The GPR system presented in this article uses a hard-coded composite radial basis function as the kernel function. There are about a dozen other common kernel functions such as polynomial, Laplacian and sigmoid. You can experiment with these kernel functions but there are no good rules of thumb for picking a function based on the nature of your data.

The demo program uses predictor variables that are strictly numeric. GPR can handle categorical data by using one-hot encoding. For example, if you had a predictor variable color with possible values red, blue, green, you could encode red = (1, 0, 0), blue = (0, 1, 0), green = (0, 0, 1).

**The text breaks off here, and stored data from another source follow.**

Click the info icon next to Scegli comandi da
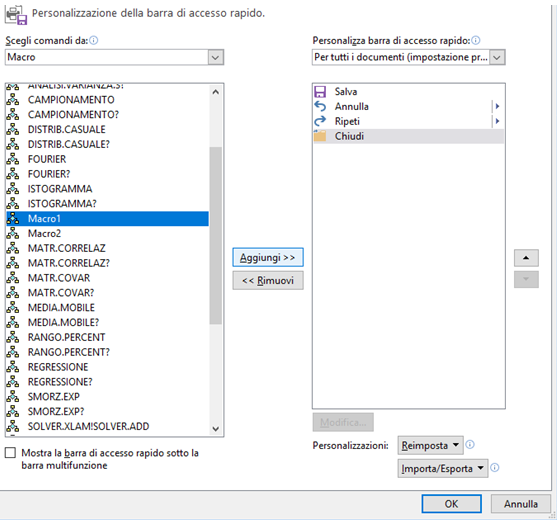 click(93, 41)
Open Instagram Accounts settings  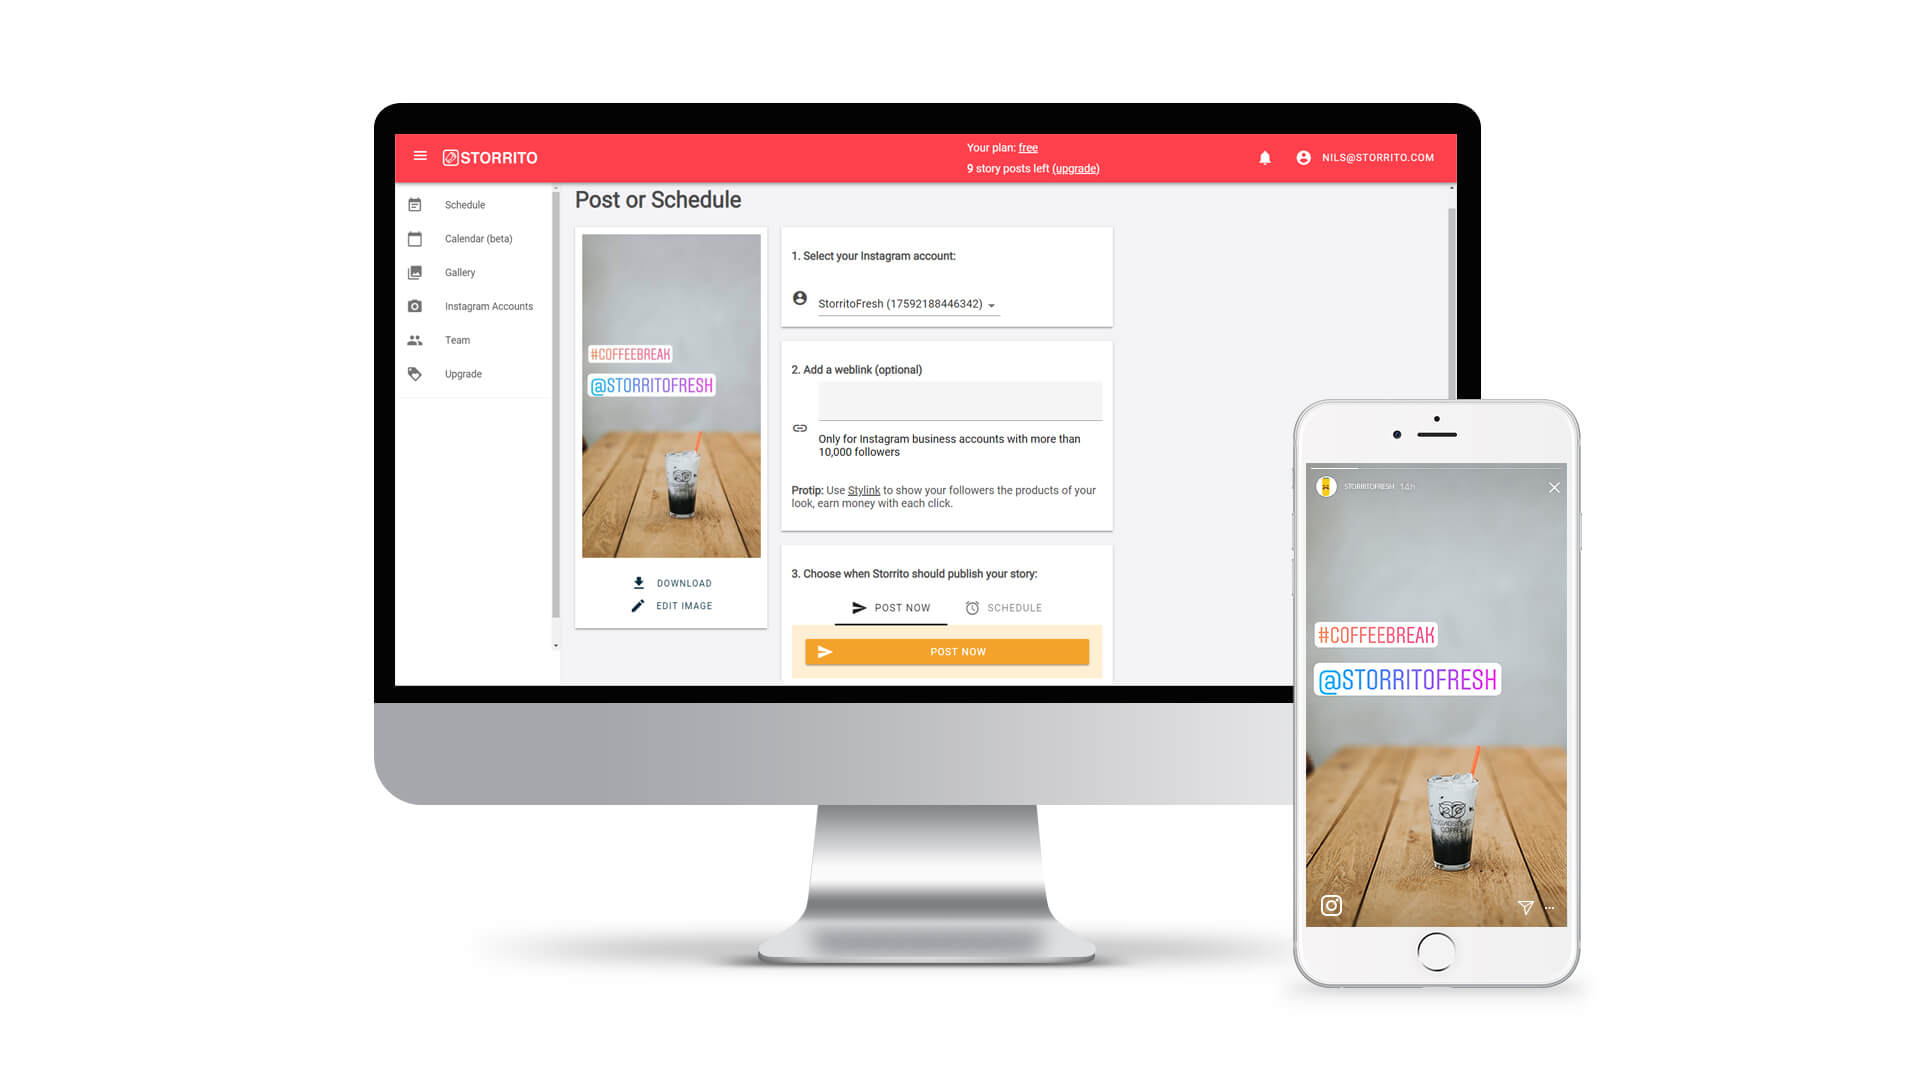coord(488,306)
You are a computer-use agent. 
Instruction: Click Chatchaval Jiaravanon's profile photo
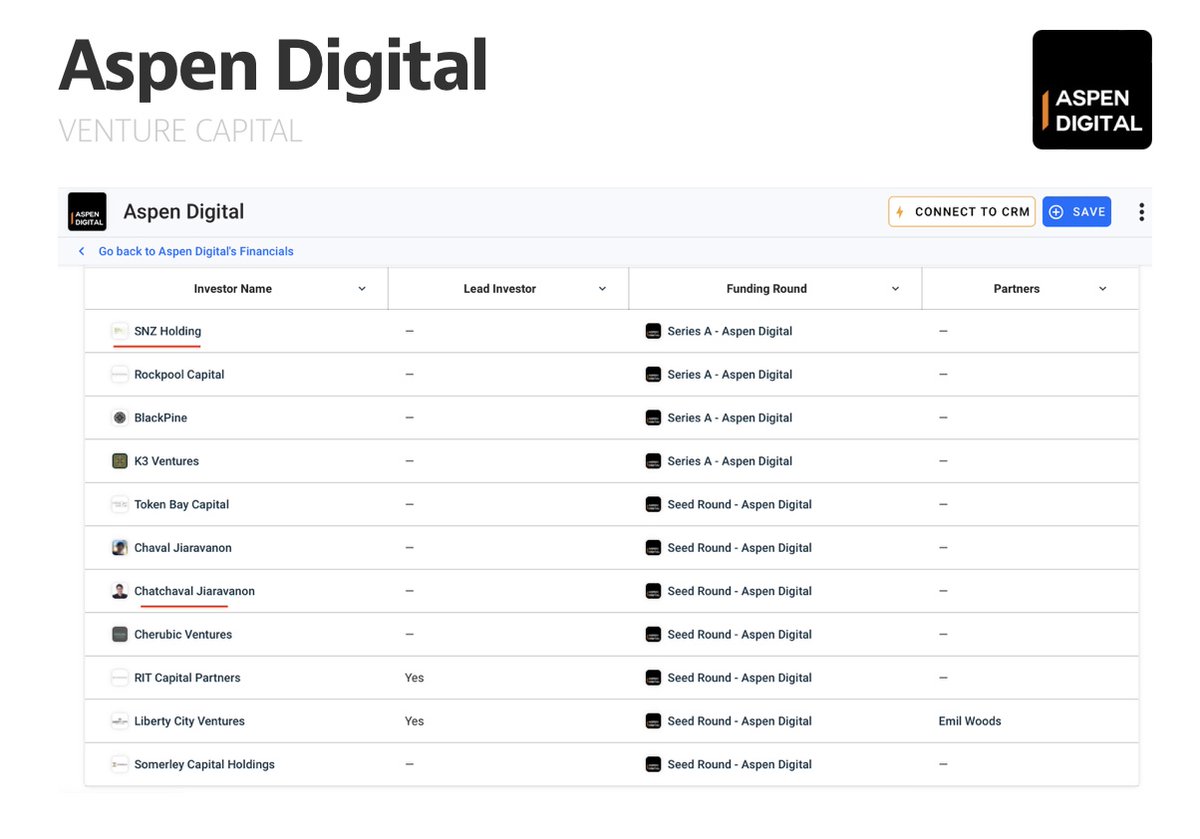pyautogui.click(x=120, y=591)
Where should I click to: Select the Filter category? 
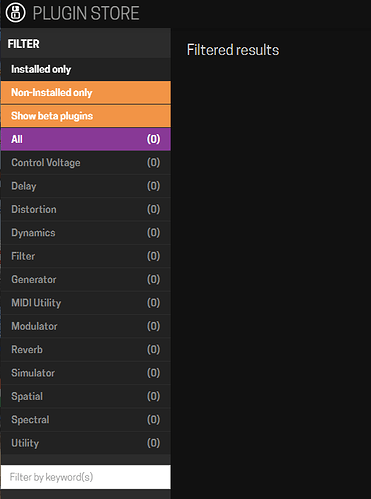click(86, 256)
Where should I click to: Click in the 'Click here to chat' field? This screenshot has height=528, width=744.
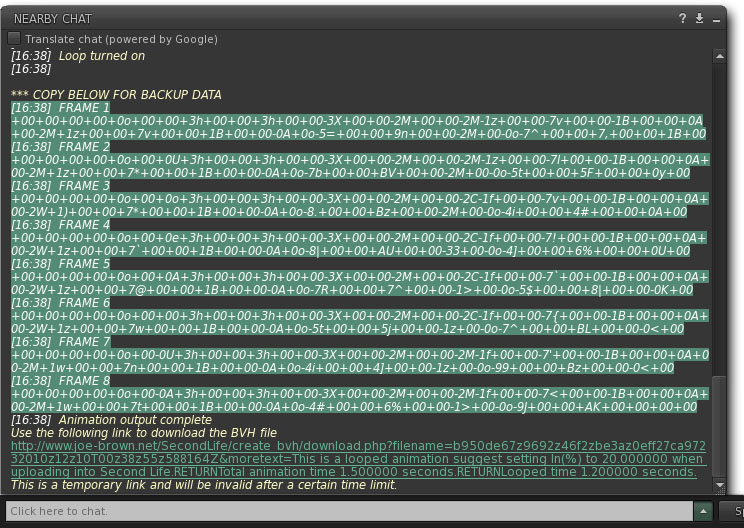350,511

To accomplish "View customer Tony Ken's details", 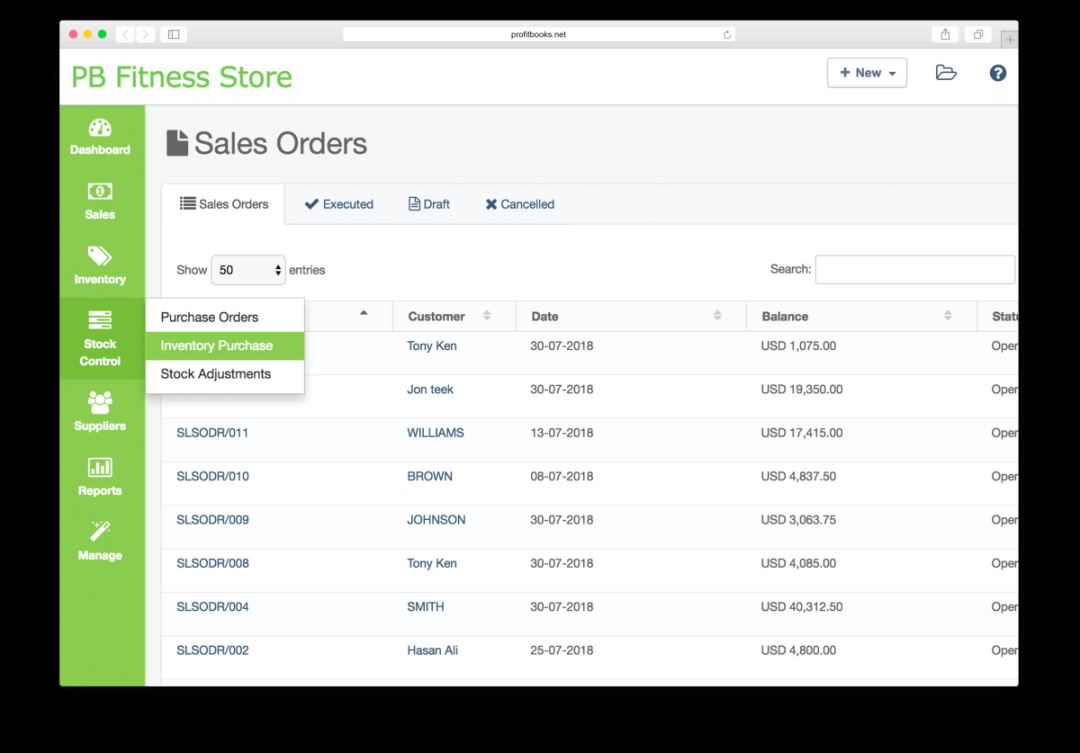I will 431,345.
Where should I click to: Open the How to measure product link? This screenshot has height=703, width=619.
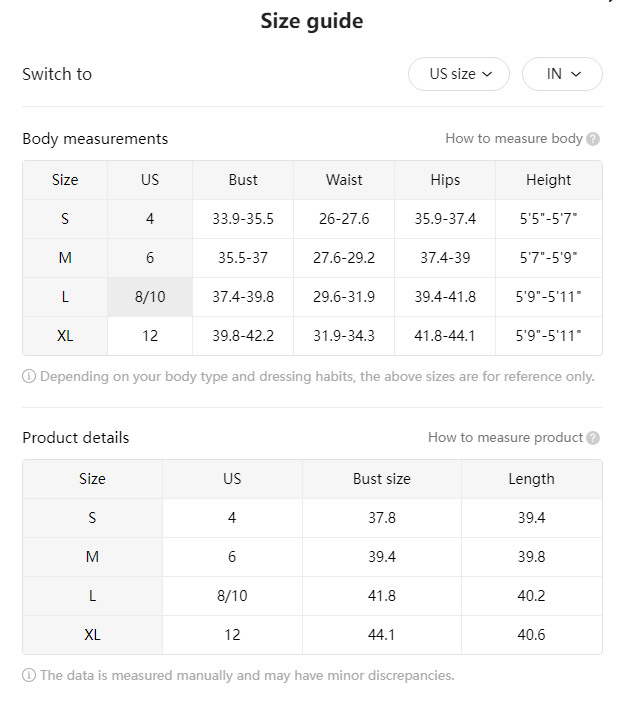click(x=505, y=438)
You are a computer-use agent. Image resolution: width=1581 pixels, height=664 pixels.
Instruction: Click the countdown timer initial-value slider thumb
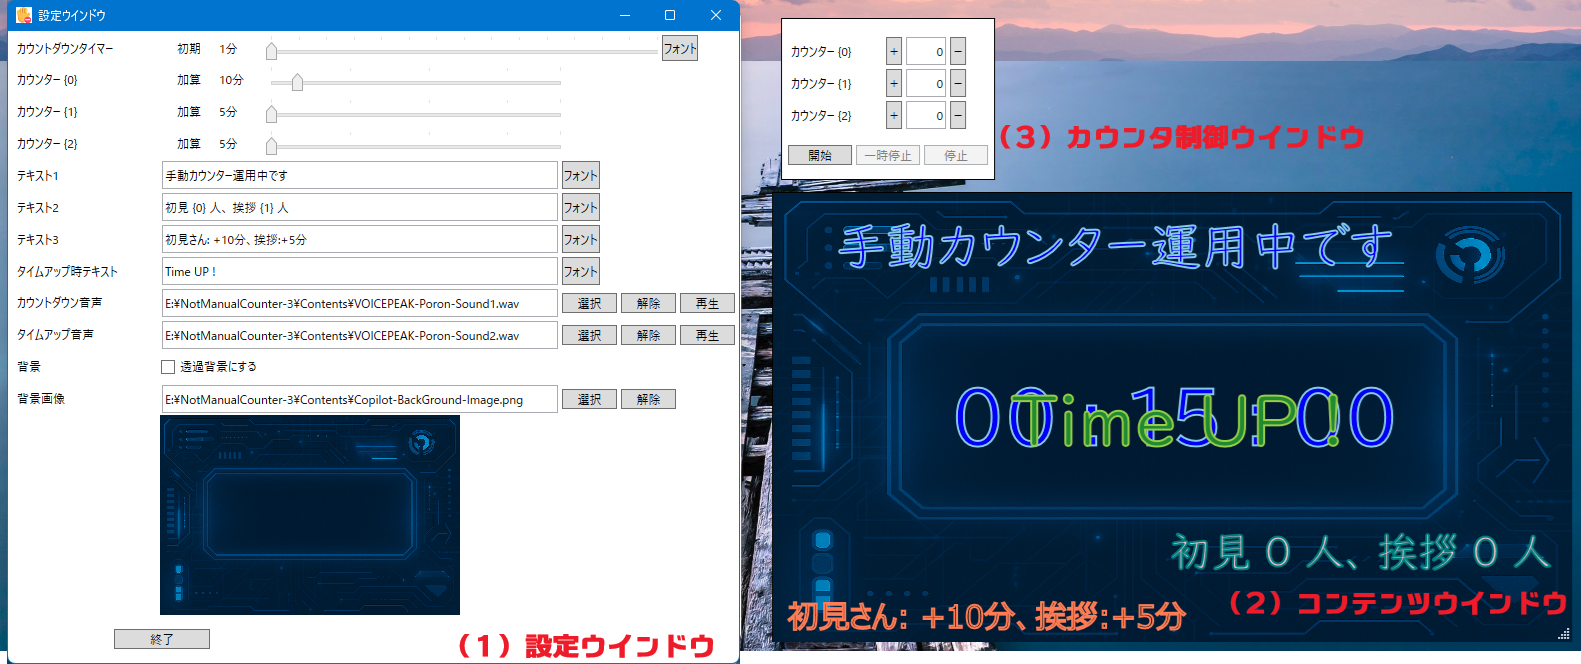coord(271,50)
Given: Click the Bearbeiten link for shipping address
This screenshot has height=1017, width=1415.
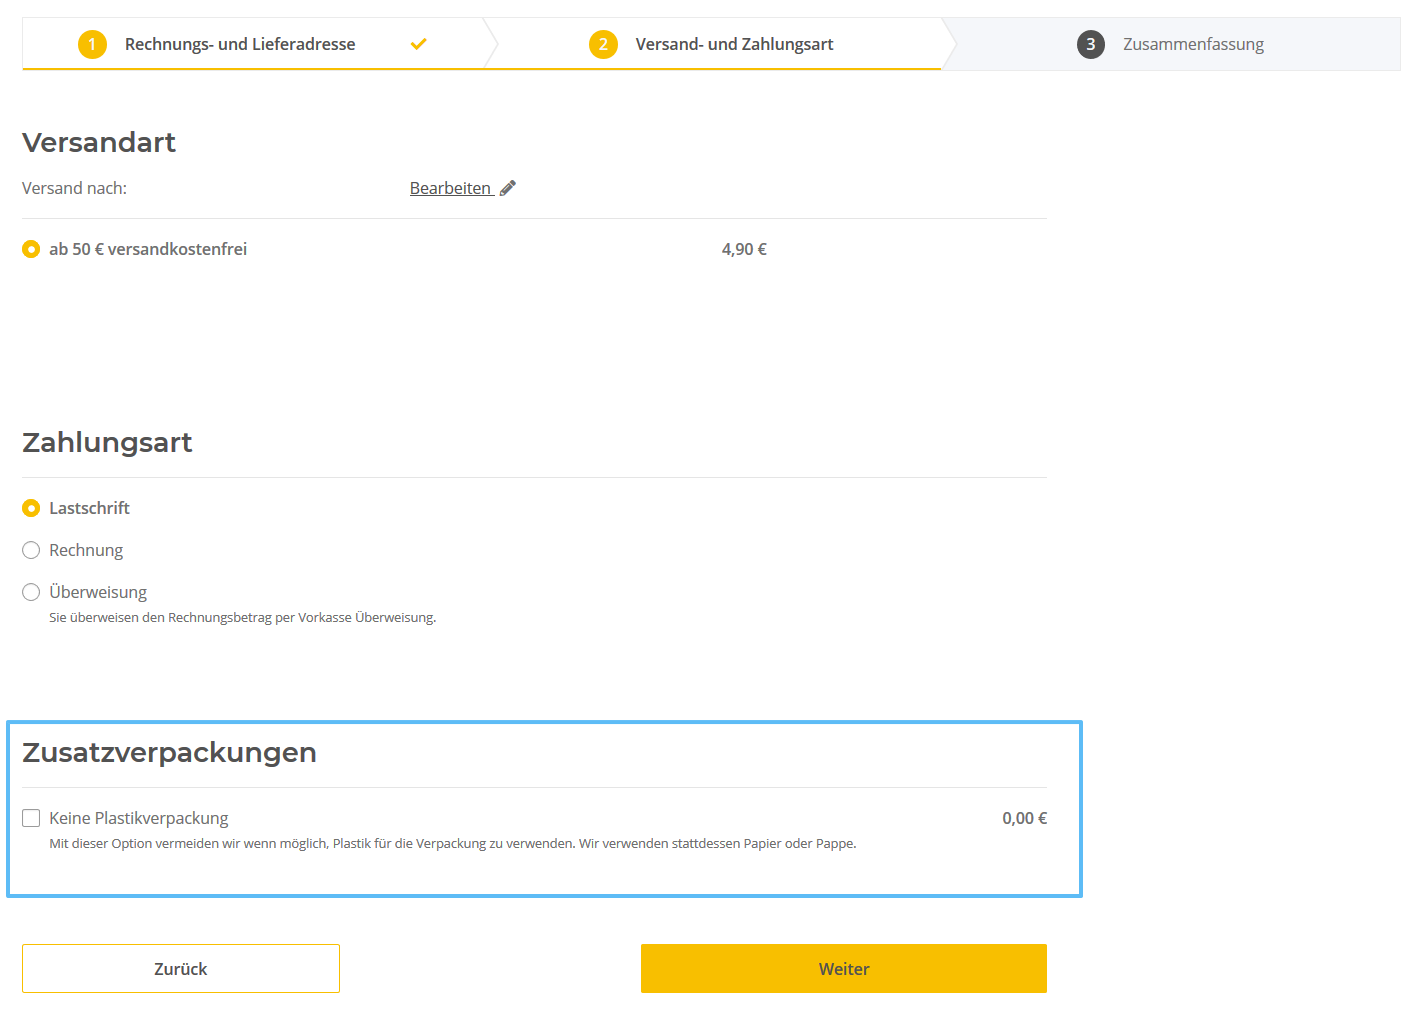Looking at the screenshot, I should (450, 188).
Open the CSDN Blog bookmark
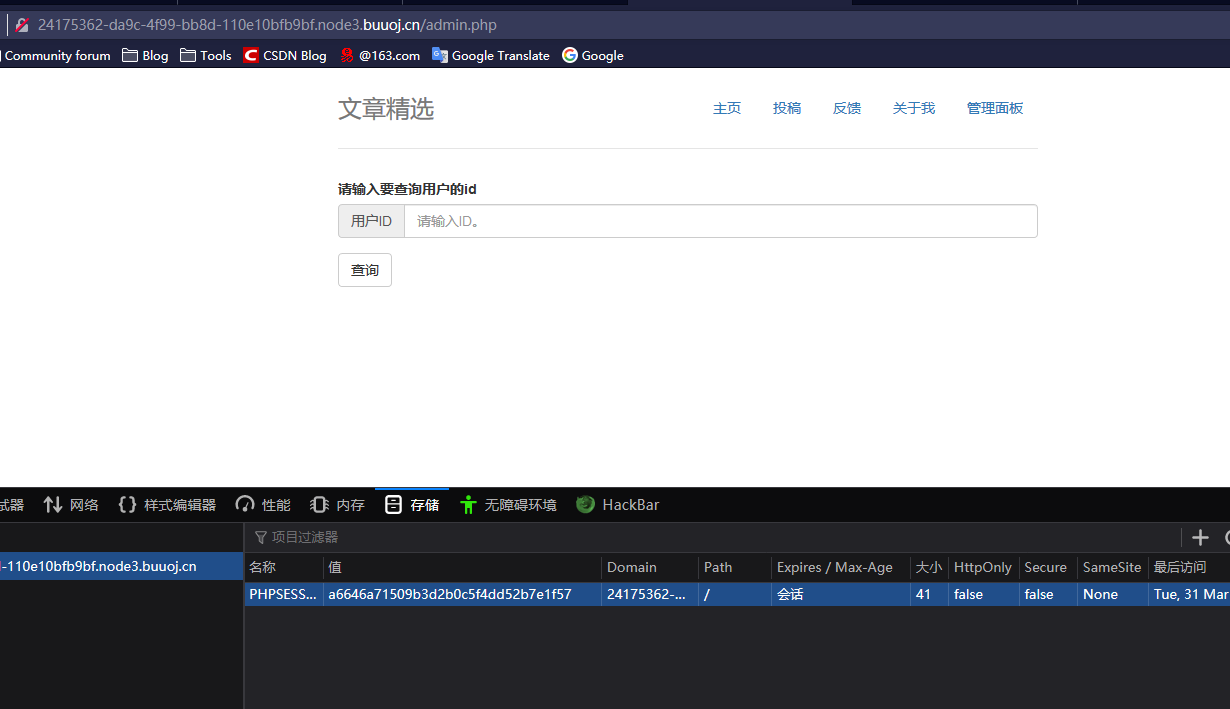 pyautogui.click(x=284, y=55)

A technique closely related to Gaussian process regression is kernel ridge regression (KRR), which I explain in last month's article, "Kernel Ridge Regression Using C#." KRR starts with what appear to be different math assumptions than GPR, but KRR ends up with the same prediction equation as GPR. However, KRR has less restrictive assumptions which do not allow KRR to produce a prediction standard deviation -- KRR produces just a point estimate without a standard deviation.